Quelles formes ont pris les travaux des élèves ? Avec quelles surprises et quels bonheurs selon votre regard ?
Il y a dans cette activité créatrice la volonté d’aller plus loin qu’un dessin pour l’illustration du poème, quoique celui-ci soit déjà une « concrétisation imageante » et qu’il corresponde très bien au terme de « cahier », perçu comme scolaire par les élèves, on pourra ainsi penser au cahier de poésie en primaire. Je m’attendais à de petits objets qui reprendraient l’ensemble du texte comme cela a été le cas pour le coussin bleu de « Rêvé pour l’hiver » avec son œil fermé, son araignée et sa trace de baiser. Mais d’autres se sont autorisés des objets plus conséquents comme pour « Le bal des pendus », et les élèves ont aussi su mettre en valeur leur connaissance des détails et du recueil comme l’épi de blé sur lequel chaque grain porte une rime pour « Sensation » avec une référence à « Ma bohème ». Les réalisations ont ensuite été exposées au CDI et les élèves ont choisi eux même l’ordre de présentation puisque nous savons que les poèmes des Cahiers de Douai n’ont pas d’ordre rimbaldien initial, sinon celui des deux feuillets, toute liberté était donc possible. Je précise que l’idée de passer du dessin à l’objet est venue des élèves eux-mêmes qui ont désormais l’habitude de ces « possibles » dans le cours de français.

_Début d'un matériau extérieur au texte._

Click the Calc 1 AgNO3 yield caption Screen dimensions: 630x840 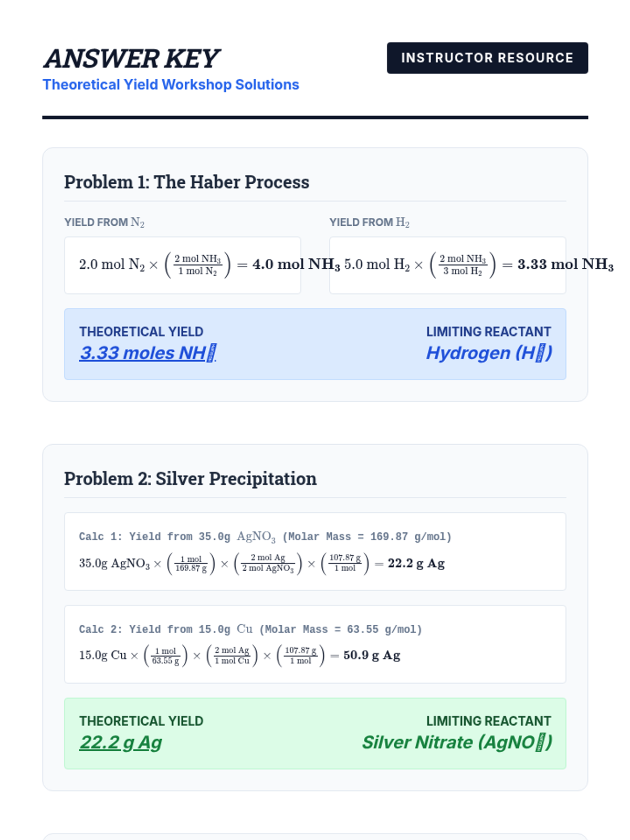pos(265,537)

Certains collègues, écrasés par le poids des programmes et du bachotage, verraient peut-être dans cette activité une perte de temps : quels vous semblent les intérêts de cette « émancipation créatrice » par rapport aux activités plus traditionnelles et normées du français en 1ère ?
Il s’agit pour moi de valoriser l’enseignement de la poésie afin qu’elle ne soit plus cet exercice scolaire très normé dont les élèves de collège et de lycée ne se saisissent pas, nous l’avons tous constaté, alors qu’ils s’y intéressent par ailleurs.
Comme le dit Valérie Droin « Si l’on croit perdre du temps dans l’avancée du programme, en réalité on en gagne, car les élèves ont fait de leur lecture du texte un évènement. » Ils s’approprient l’ensemble du recueil et pas seulement les quelques poèmes étudiés en classe et réinvestissent leurs connaissances lors de l’exercice de la dissertation avec des citations plus justes, plus personnelles et plus originales. Un plus grand nombre d’élèves vont également s’autoriser le choix d’un recueil poétique pour la deuxième partie de l’épreuve orale lors de laquelle une présentation plus personnelle de l’œuvre prend tout son sens autant pour l’élève que pour l’examinateur. Il en va de même pour l’oral du DNB où les élèves de Troisième sont nombreux à avoir présenté leurs appropriations du recueil en rendant compte d’une démarche interdisciplinaire dans le cadre du Parcours Artistique et Culturel.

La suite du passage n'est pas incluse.